A middle way: allow the user to input a task with a simple, trac-like interface, but assist the user in laying out the dependencies by dynamically generating and displaying the immediately relevant subgraph of the task.
– And either way, how do you interact with the service? –
Kind of like trac, I guess, except that in addition to adding tasks and viewing them, you can (maybe) visualize it as a graph and (definitely) ask it things like “What unblocked tasks do I have?”
It’s more a question of what’s going on under the hood. Like, with a graph structure like this, you could concieve of the *priority* of a task depending not only on the priority assigned to it by the user, but also on the priority of tasks that depend on it. Or you could have it detect cycles in cases where two people are just waiting on each other to get something done. Or you could note when a particular situation (see below) is time-dependent and have that factor into the logic that resolves the query.
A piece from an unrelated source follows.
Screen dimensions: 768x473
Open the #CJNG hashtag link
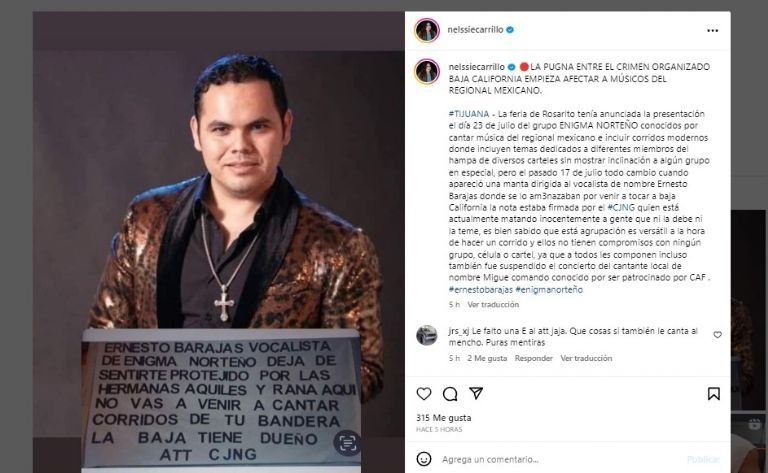[621, 208]
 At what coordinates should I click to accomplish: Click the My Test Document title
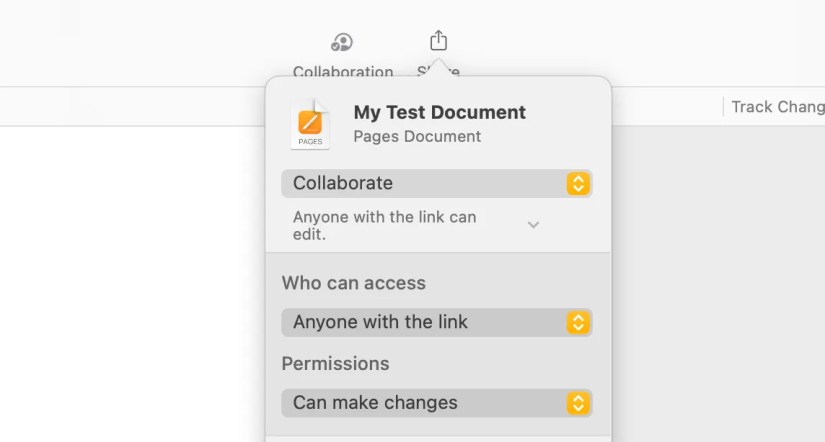[440, 113]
– What’s “WHY NOT” mean? –
Yeah, so this is what neither trac nor the current task tracker has but which I think is kind of needed for this to make task-related decisions for you.
The things I labeled as “WHY NOT” aren’t tasks. They were facts about the world that were the reasons why I couldn’t proceed with certain tasks. It wasn’t a very good name, because they were only ‘why not’s in relation to the tasks that depended on them. To other tasks, they were the things that tasks were going to change in the world.
So, rather than thinking that task A depends on task B, I was thinking that task A depends on some state of the world X. How do we make X come about? With task B.
I’ve referred to things I labeled as “why not” as “situations” above, which is language I’m not thrilled about. But I think there’s a lot of benefit to thinking about task organizing in terms of an additional category of stuff. The first is that grounds tasks in some sort of goal which isn’t the task itself. Ideally, I would flesh out the graph so that each of my TO DO tasks had an arrow to some goal. “Community Almanac RFP” could then have been as task with the purpose of “Geoserver has the Orston Family Grant.” This would be a “WHY” instead of a “WHY NOT,” but you’ll notice that for tasks that depend on situations, there is a WHY/WHY-NOT side to each situation. “Artios Rejects Getlog Requests” was the reason WHY NOT that blocked progress on the “History Feed.” But NOT(”Artois Rejects Getlog Requests”) is a reason WHY Arne needs to “Fix Artois’ Geoserver.”
I think there’s a lot of power that comes out of this approach. For example, it allows you to set the priority of _goals_, instead of tasks, but then allow you to creatively come up with many ways to achieve that goal. If a goal is met by one of those means, then the task tracker could algorithmically determine which tasks were no longer necessary (because they were assigned to solve a problem that’s already been fixed).
Does that answer your questions?
Comment by sbenthall on December 3, 2007 at 11:33 am
(I added a smaller diagram with a link to the larger one)
Comment by nickyg on December 3, 2007 at 12:10 pm
Thanks Nick. Sorry about that–I’ll be more responsible in my image posting in the future.